Although the Abbot and the sect deny his allegations, the scenes at the Temple of a Thousand Buddhas point to the reason for the Dhammakaya’s immense wealth.
Inside the compound, ten times the size of the Vatican, every building is evidence of the millions of pounds that flowed into the sect’s coffers.
Families, urban professionals and wealthy business owners mill about the vast space, stuffing envelopes packed with cash into the wooden donation boxes which line the pathways.
A massive queue forms beside the two cashpoints where people can get their money out to donate and the booming tannoy encourages devotees to dig deep, with messages like: “The millionaire’s wife says put all your energy into getting people to be part of building the temple.”
There is even a special office for megadonors - where huge cheques are handed over to administrators in secret.
Dressmaker Joom - who has donated over £1million from her modest shop’s earnings - drives past one illustrious building and boasts: “I contributed 7m baht (£150,000) for that building.
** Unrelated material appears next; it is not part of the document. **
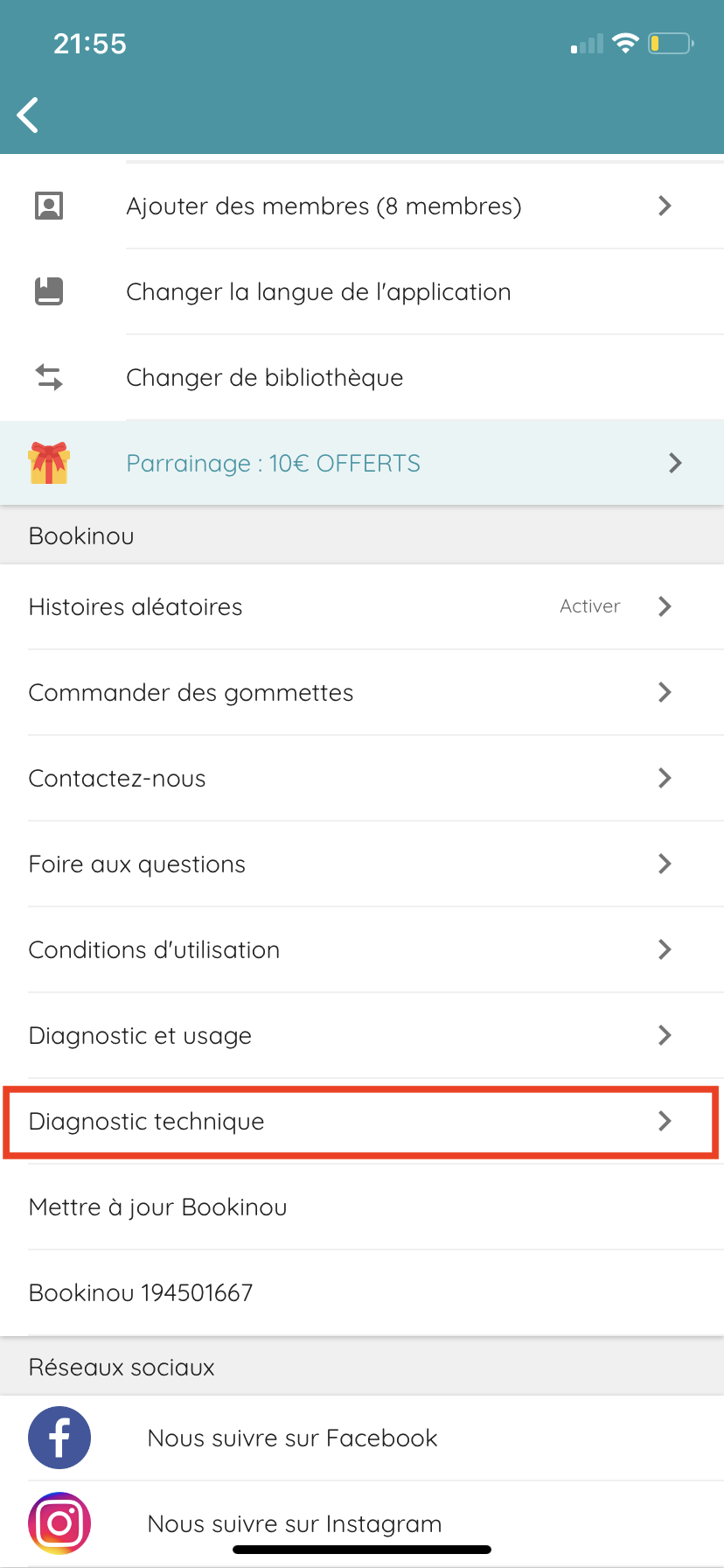Select Contactez-nous entry
724x1568 pixels.
click(x=362, y=778)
It makes me happy.”
“I have even donated my husband,” she adds, explaining the couple separated so that he could become a resident monk to bring them both “spiritual benefits”.
Joom was born into a poor family and came to Bangkok at 14 with nothing, but says her fortunes changed when she began donating to the sect.
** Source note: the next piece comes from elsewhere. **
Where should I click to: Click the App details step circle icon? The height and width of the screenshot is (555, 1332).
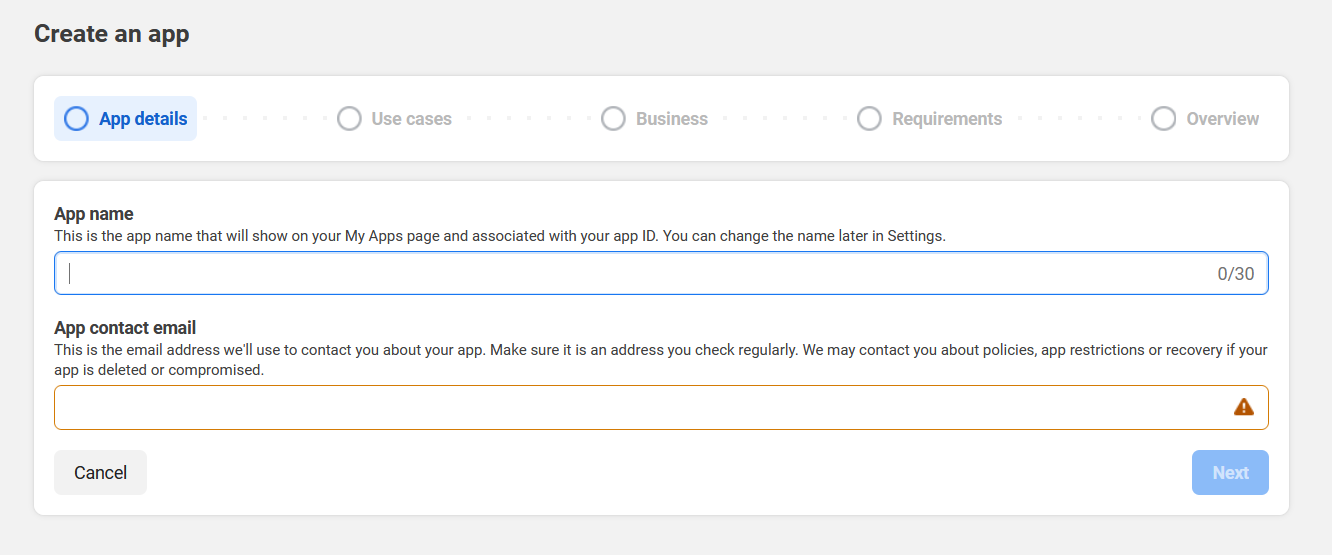(x=76, y=119)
Unlike other Buddhist movements, the Dhammakaya teaches that generous donations will bring wealth in this life as well as in a future life.
“The Abbot says people who are born poor have ‘stingy karma’ from a previous life,” says Joom.
“If in this life you are tight-fisted and not making donations, then in the next life you’ll be even poorer.”
Although the sect claims it is modernising Buddhism through meditation and prayer, Professor Sulak Sivaraksa, who has twice been nominated for the Nobel Peace Prize, believes its focus on money threatens the religion.
“Dhamakaya is promoting capitalism, consumerism and people love to be rich,” he says.
“The followers, many of them are good people but they have been fooled and blindly they gave everything away. Families suffered and a lot of families were broken.”
He adds that Abbot Dhammajayo has evaded capture because “he has plenty of money and in this country money can buy anything”.